NORTH PLATTE, Neb. (AP) - The U.S. Environmental Protection Agency has proposed a rule that would combat emissions coming from Nebraska’s largest power plant, which it says contributes to hazy conditions at national parks in surrounding states.

The Omaha World-Herald (https://bit.ly/2iJx4hV) reports the agency’s rule proposed Wednesday would require the Nebraska Public Power District to cut back emissions coming from its 1,365-megawatt Gerald Gentleman Station west of North Platte. The EPA said the reduction of sulfur dioxide emissions are needed for progress to be made in reaching Congress’ natural visibility goal.

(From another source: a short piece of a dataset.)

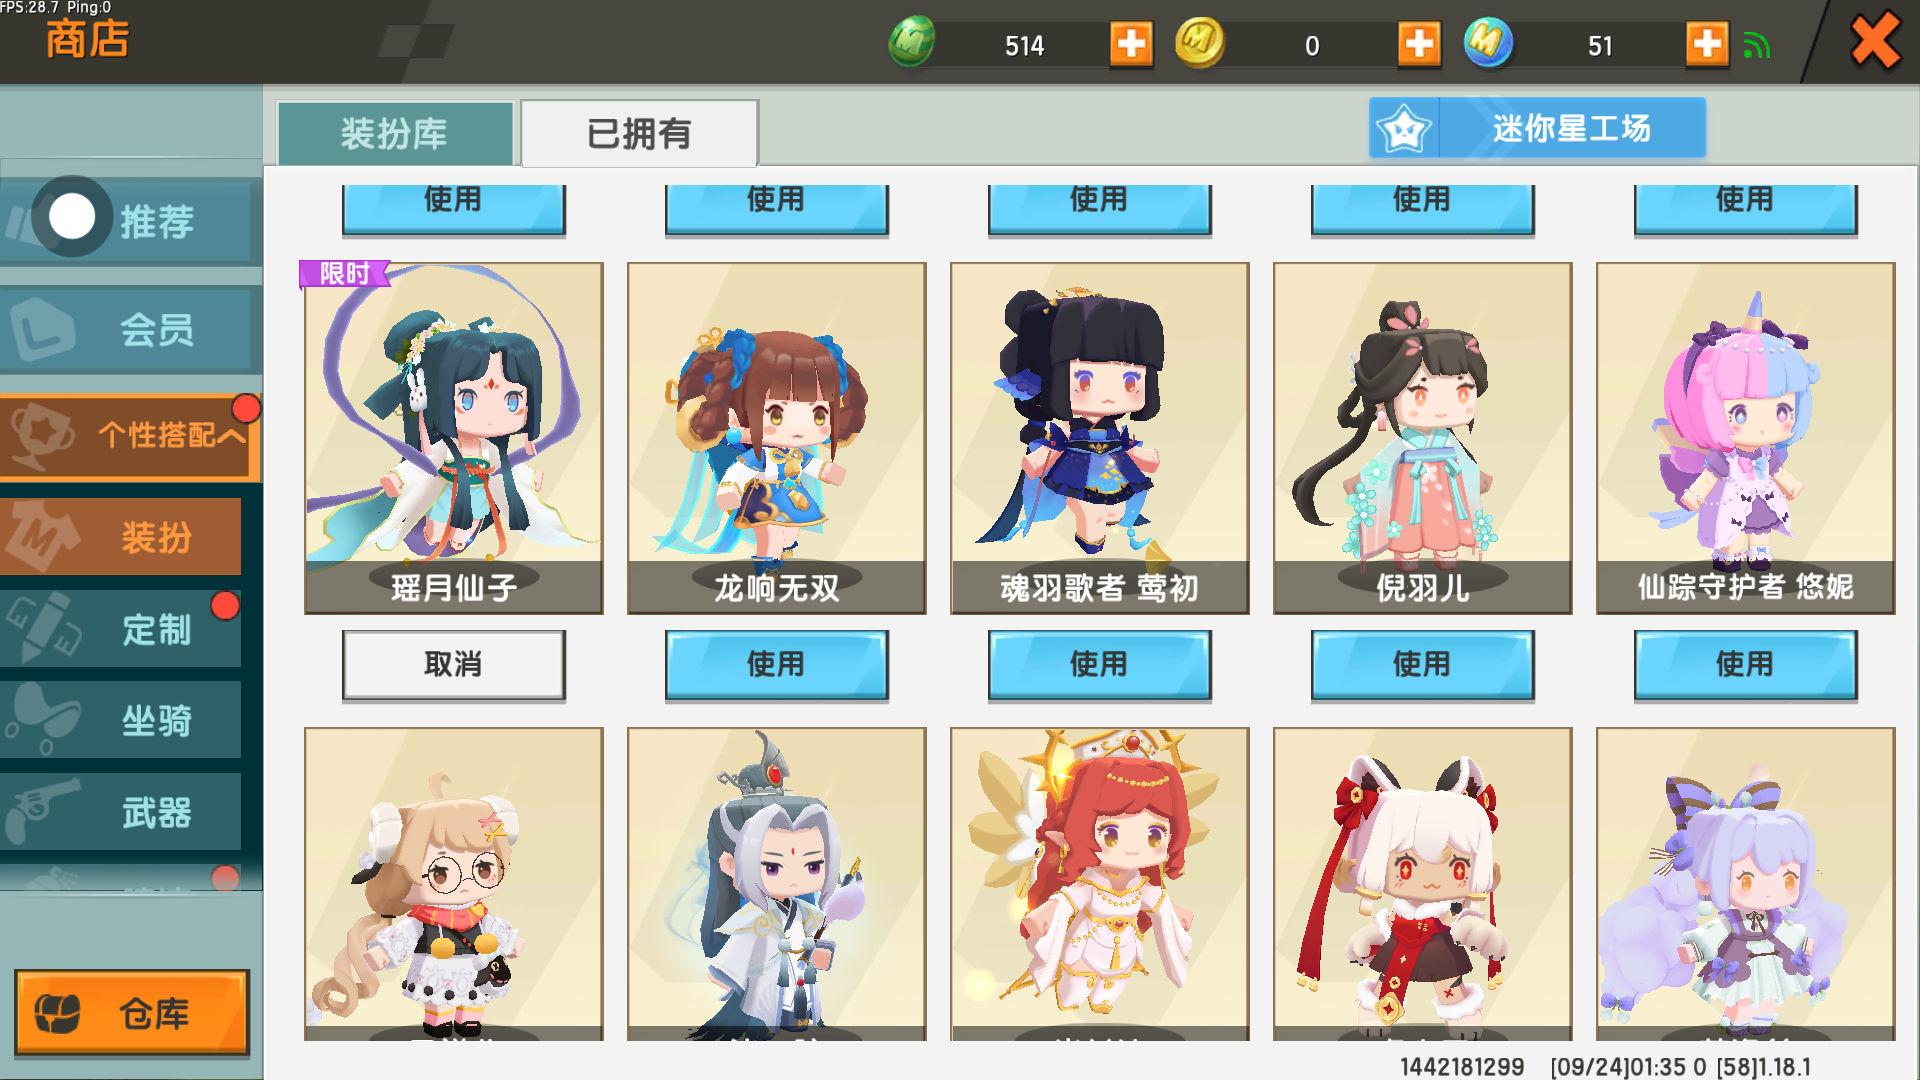
Task: Switch to the 已拥有 tab
Action: (639, 133)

Within a five-year window the plant would have to be outfitted with “scrubbers,” a system of chambers and sprays that spurt chemical mixtures into exhaust fumes. The mixture creates a chemical reaction with a byproduct of the fumes, reducing the amount of sulfur dioxide released into the environment.

National Parks Conservation Association spokeswoman Stephanie Kodish said the EPA’s proposal to clean up Nebraska’s haze pollution is a welcome step.

Nebraska Public Power District spokesman Mark Becker said the plant has already been working to reduce gas emissions and is “in compliance with existing regulations that are already in place.” Becker said the utility has installed other equipment to reduce emissions of particulate matter as well as greenhouse gases.

The installation of sulfur dioxide scrubbers could cost the utility tens of millions of dollars.